Why Observer pattern is much more complicated in C# than in Ruby?

A few reasons for that:

1) Ruby's duck typing means you don't need to declare and implement an interface.

2) The C# example is doing a lot more than the Ruby example.

3) The C# example is badly written. You would rarely implement the canonical observer pattern by hand since events and delegate are baked in. To keep things fair, let's reimplement the Ruby code in C# using C# idioms:

using System;
using System.Linq;
using System.Collections.Generic;

namespace Juliet
{
    class Employee
    {
        public event Action<Employee> OnSalaryChanged;

        public string Name { get; set; }
        public string Title { get; set; }

        private decimal _salary;
        public decimal Salary
        {
            get { return _salary; }
            set
            {
                _salary = value;
                if (OnSalaryChanged != null)
                    OnSalaryChanged(this);
            }
        }

        public Employee(string name, string title, decimal salary)
        {
            this.Name = name;
            this.Title = title;
            this.Salary = salary;
        }
    }

    class TaxMan
    {
        public void Update(Employee e)
        {
            Console.WriteLine("Send {0} a new tax bill!", e.Name);
        }
    }

    class Program
    {
        static void Main(string[] args)
        {
            var fred = new Employee("Fred", "Crane operator", 30000.0M);
            var taxMan = new TaxMan();
            fred.OnSalaryChanged += taxMan.Update;

            fred.Salary = 40000.0M;
        }
    }
}

Now the code is just as simple as Ruby.

Answer 5

Is there any other reason to use delegates and events besides that it makes code shorter?

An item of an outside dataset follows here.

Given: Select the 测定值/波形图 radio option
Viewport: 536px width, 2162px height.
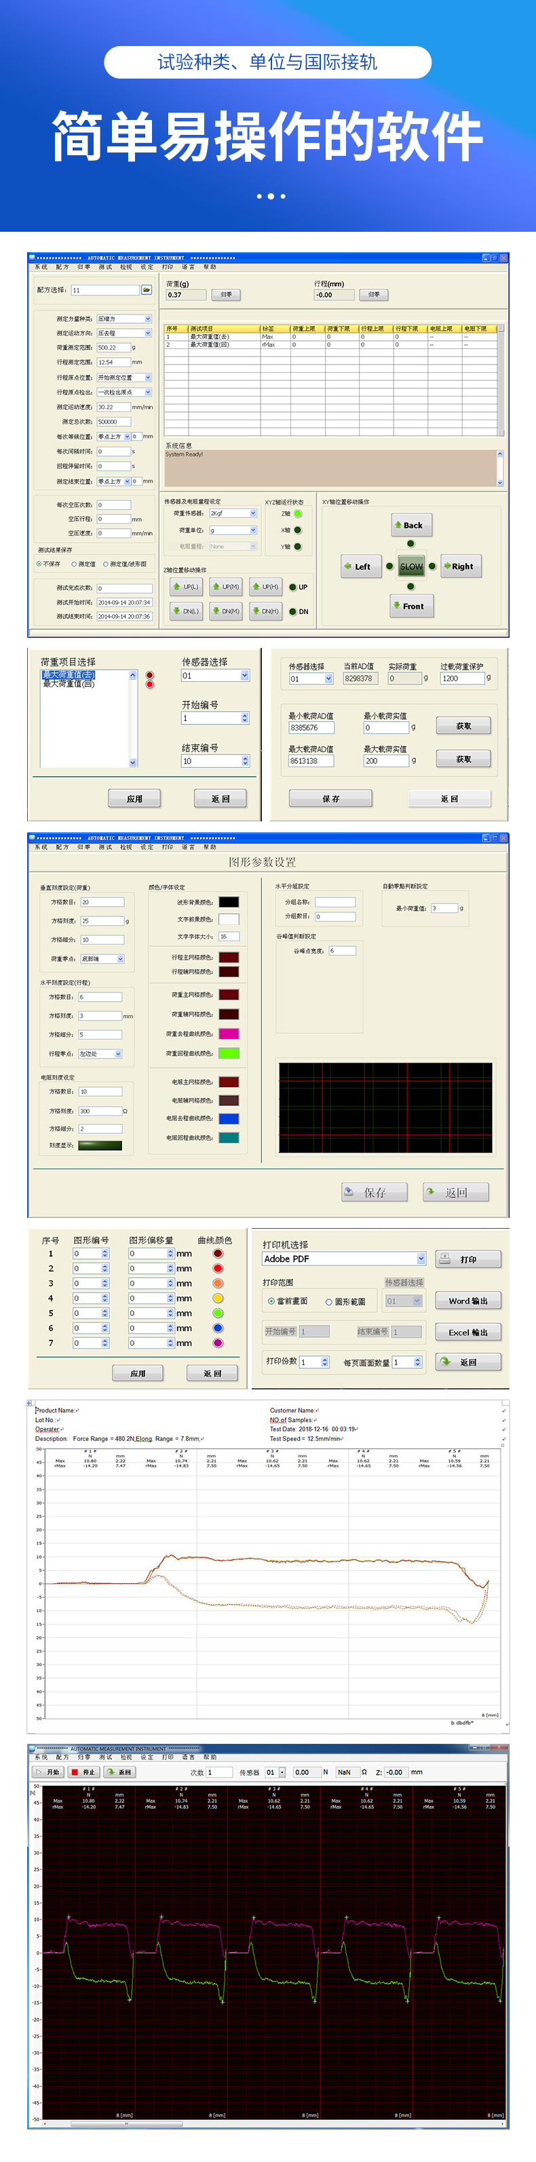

Yes. Most programming languages these days have some "closure" capability. This combines anonymous functions, plus the ability for those functions to refer to variables declared outside them.

In Java, which is often criticised for lacking this feature, it actually does exist. To take advantage of it, you have to write an entire anonymous class (not just one method), and you can only refer to final variables (i.e. non-variables). So it's a bit verbose and limited, but it does work. You can write an abstract class or interface to represent a callback (such as a listener), and then you can implement that interface with an anonymous class to supply the callback.

In C#, you can't write anonymous classes, but you can write individual anonymous methods. You can store them in a variable of some compatible delegate type. And the anonymous method can refer to any variables in the context where the anonymous method lives:

int counter = 0;

Action<int> increase; // a delegate variable

increase = by => counter += by; // anonymous method modifies outer variable

increase(2); // counter == 2
increase(3); // counter == 5

So to answer that part of your question, one major reason for using delegates instead of abstract classes/interfaces in C# is that it enables anonymous methods that can form a closure over variables. This doesn't just "make code shorter" - it enables a whole new way of thinking about your programs.